Life With Some Luxuries

It is supposed that most of us have heard the expression, ‘I felt sorry for the man without shoes until I met the man with no feet’.

It is supposed that one living in the proverbial lap of luxury, say, in a penthouse on a lovely sea, has the world by the ying-yang! That is, perhaps knowing the ‘dark negative side’ and knowing the ‘bright positive side’ of life. Or, not.

It’s doubtful that anyone ‘has the world by the ying yang’, but so many do know and can clearly distinguish between the two. My friends are farmers, pest-control people, and some wealthy folks as well. You can find that kind of living quite often in the small town scenario. Everyone is treated equally, though the register might show some big deficits in terms of wealth.

Take me, for example, I was born in Appalachian poverty and remember so well the kerosene lamps, bed chambers, and the occasional trip in dark of night to the outhouse.

Now, that doesn’t buy me a ticket anywhere, but those memories surely make me duly appreciate of a nice home with some luxury features. Those memories are always with me and they provide a ‘stop’ measure if there comes a time when I so easily ‘wear’ luxuries and forget how life can be in the lower rent districts…I’ve lived there, know them well.

In fact, I can track my memories and remember some lovely simple moments of youth, like, when my grandmother held me on her lap in an old stuffed chair, her spittle can on the floor next to her. She would cut a big red apple in two halves and with that knife ‘mush’ that apple up it into her version of apple sauce, then fed it to me…

I can remember when my Mom was a boarding house cook, when we had a room across from the kitchen, and, as I sat listening to a radio broadcast of a baseball game she brought me a plate of her wonderful cooking – kissing me on the cheek and saying her love words to me…

I can remember my club-footed cousin JD and I playing ‘cowboys and indians’ on those old country roads, exploring around the old sawmill watching for copperheads…

I can remember my grandpa coming around the mountain on an old railroad track tooting the old steam engine’s whistle, announcing the arrival of another bunch of logs from the other side of the mountain.

Well, I grew through those early days and experienced the comraderie of my football and basketball buddies in a gated historic city there the ‘Atomic Bomb’ was built, and on the periphery, watching my Mom struggle still with the rent payments and a sister that was growing too fast, age fifteen, going on twenty-one.

So, why all this rummaging through the past, the ‘ying and yang’ of living?
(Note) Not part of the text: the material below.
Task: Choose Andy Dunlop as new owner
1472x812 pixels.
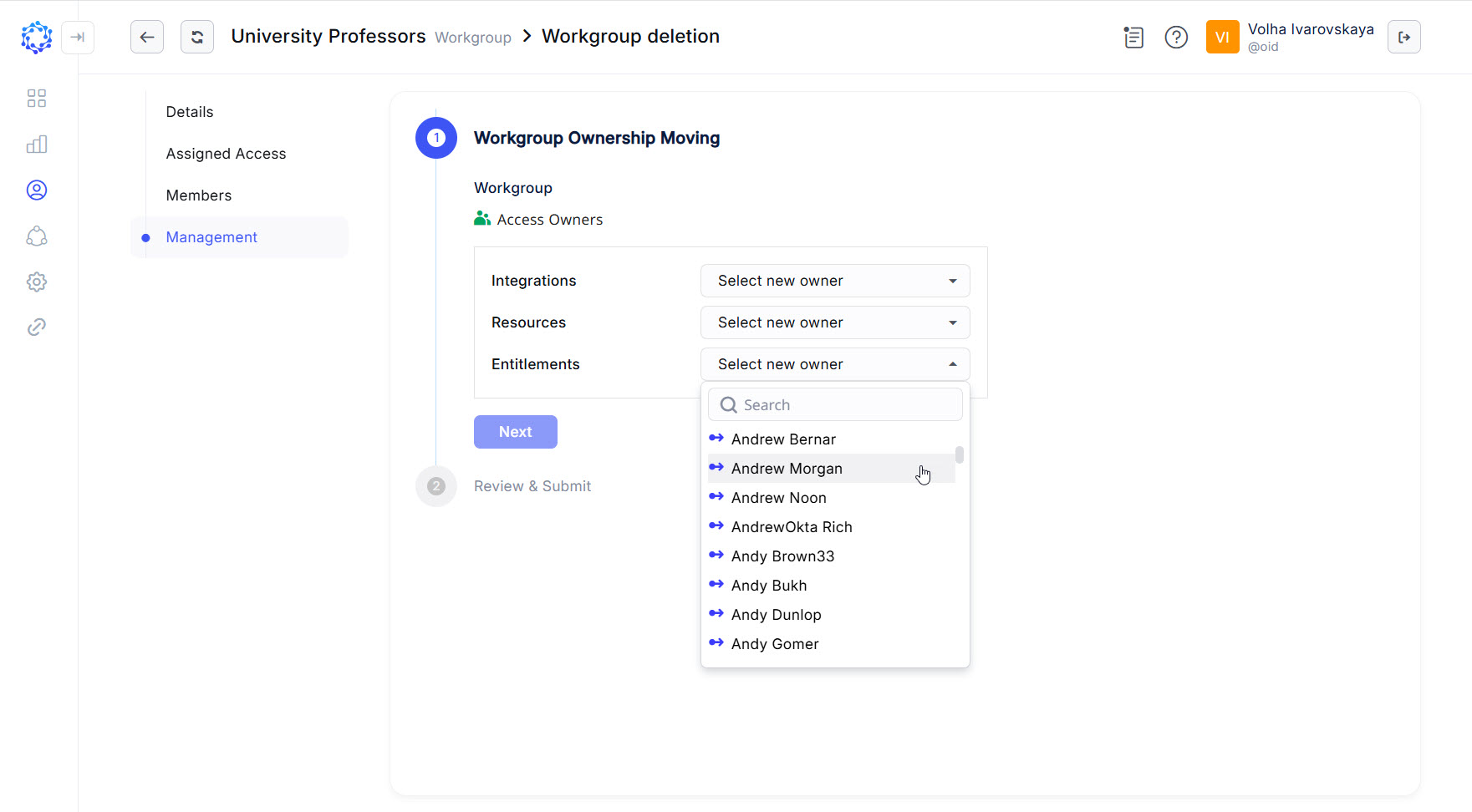Action: click(x=776, y=615)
Here in ‘Twilight’ there is time to reflect likely too much on the past and the present, how people make their adjustments as they play out their lives. Compared to those long-ago days I’ve fared very well in the pre-twilight years, not a ‘fat-cat’ by any stretch but will likely be buried with a bit of legacy for the kids. I’m envious of no one, but I still have my dreams as an author of a ‘best-selling’ book. My 17th novel, “The Pickett Factor” is being launched in a couple of weeks, and I like its chances…if I get some help from my friends.

As I ramble here, I’m just hopeful that people can understand that where they are on any kind of measuring chart, financial or otherwise, it’s basically where your heart and mind are that truly matters.